Nonetheless, Emerson is working with suppliers to develop joint sustainability roadmaps and has made clear that it expects numbers from them in the next year so it can proceed with its Scope 3 plans.
While Train says he wants to give them “time to absorb this”, the stick is coming for those that do not get on board. “If suppliers come back [to us] and say that they are not interested, then we’re going to find a different supplier,” he adds, declining to comment on what he thought the implications of the climate reporting proposals might be.
Share price pressure
Emissions cutting is now set to be an established theme for the engineering sector. “Decarbonisation is likely to remain the biggest topic for ESG and impact investors,” said Credit Suisse in a report in December last year.
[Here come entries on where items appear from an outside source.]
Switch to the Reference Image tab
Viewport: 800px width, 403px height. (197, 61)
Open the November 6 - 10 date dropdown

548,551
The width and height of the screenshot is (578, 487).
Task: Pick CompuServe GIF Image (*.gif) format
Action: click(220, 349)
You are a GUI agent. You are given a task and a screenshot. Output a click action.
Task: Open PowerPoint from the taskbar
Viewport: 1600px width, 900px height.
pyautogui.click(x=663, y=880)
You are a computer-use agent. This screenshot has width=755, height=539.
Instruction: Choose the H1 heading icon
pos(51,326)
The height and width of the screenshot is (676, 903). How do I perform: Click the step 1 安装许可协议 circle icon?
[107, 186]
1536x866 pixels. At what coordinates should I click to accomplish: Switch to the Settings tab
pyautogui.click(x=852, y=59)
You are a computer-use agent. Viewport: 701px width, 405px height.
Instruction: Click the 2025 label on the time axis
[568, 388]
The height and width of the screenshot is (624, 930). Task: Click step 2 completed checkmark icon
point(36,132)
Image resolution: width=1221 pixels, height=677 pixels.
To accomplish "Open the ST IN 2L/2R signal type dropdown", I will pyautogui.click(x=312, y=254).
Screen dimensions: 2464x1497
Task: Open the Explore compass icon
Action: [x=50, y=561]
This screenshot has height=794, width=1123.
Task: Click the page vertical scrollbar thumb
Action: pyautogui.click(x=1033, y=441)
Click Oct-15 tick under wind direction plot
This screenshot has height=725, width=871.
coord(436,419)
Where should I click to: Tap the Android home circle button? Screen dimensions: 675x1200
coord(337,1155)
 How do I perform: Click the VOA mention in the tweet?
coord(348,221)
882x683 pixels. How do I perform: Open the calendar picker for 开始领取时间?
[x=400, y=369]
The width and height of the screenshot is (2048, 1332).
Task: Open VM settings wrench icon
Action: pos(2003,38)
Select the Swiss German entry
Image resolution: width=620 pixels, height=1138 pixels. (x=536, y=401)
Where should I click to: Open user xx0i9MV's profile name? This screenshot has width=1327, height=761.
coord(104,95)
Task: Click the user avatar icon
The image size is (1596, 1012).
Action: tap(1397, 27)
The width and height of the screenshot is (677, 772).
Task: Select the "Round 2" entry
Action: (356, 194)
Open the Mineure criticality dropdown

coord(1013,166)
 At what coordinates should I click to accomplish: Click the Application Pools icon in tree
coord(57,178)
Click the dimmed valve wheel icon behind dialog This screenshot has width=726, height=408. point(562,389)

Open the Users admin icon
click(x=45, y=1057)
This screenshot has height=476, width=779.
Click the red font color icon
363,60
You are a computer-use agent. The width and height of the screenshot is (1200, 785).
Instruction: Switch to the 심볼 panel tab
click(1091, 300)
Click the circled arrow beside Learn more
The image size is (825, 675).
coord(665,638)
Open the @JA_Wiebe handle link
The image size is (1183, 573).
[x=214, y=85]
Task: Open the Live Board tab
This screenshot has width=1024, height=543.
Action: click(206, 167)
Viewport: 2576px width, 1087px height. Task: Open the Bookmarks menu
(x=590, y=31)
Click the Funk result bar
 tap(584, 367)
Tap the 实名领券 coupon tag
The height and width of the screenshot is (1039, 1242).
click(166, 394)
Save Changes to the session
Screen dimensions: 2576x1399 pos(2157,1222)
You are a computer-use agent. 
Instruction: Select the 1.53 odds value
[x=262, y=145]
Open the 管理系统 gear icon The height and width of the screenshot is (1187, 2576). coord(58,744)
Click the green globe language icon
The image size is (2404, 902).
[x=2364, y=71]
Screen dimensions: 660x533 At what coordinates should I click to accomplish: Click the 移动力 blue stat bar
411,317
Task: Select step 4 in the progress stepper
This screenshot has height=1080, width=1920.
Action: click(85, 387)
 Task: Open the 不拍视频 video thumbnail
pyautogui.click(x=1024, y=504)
A challenge for Emerson and its rivals, however, is that their valuations have been under pressure. Shares in Emerson are down 14.2% over the past 12 months, while those of Siemens have fallen 20% and Schneider Electric is off by 9.7%. That is against a backdrop of broad market falls: the S&P 500 has fallen 4.1% over the past 12 months. That said, Emerson’s stock price since the announcement of its net-zero target in June has moved marginally higher.
Still, it is hard to draw a direct connection between an emphasis on sustainability and share price moves, at least in the short term. These companies have also been under significant pressure from the market environment created by Russia’s invasion of Ukraine, inflationary pressures and lingering Covid-19 and supply chain issues.
And even if companies are being rewarded by the market for making sustainability advances, “that level of applause isn’t going to continue ad infinitum”, says Eugene Klerk, global head of ESG research at Credit Suisse in London.
In any case, Emerson does not appear to be taking this path for praise or a short-term valuation boost. If more big businesses were willing to take similar action regardless of market or political sentiment, energy usage and greenhouse gas emissions might well fall a lot further and faster.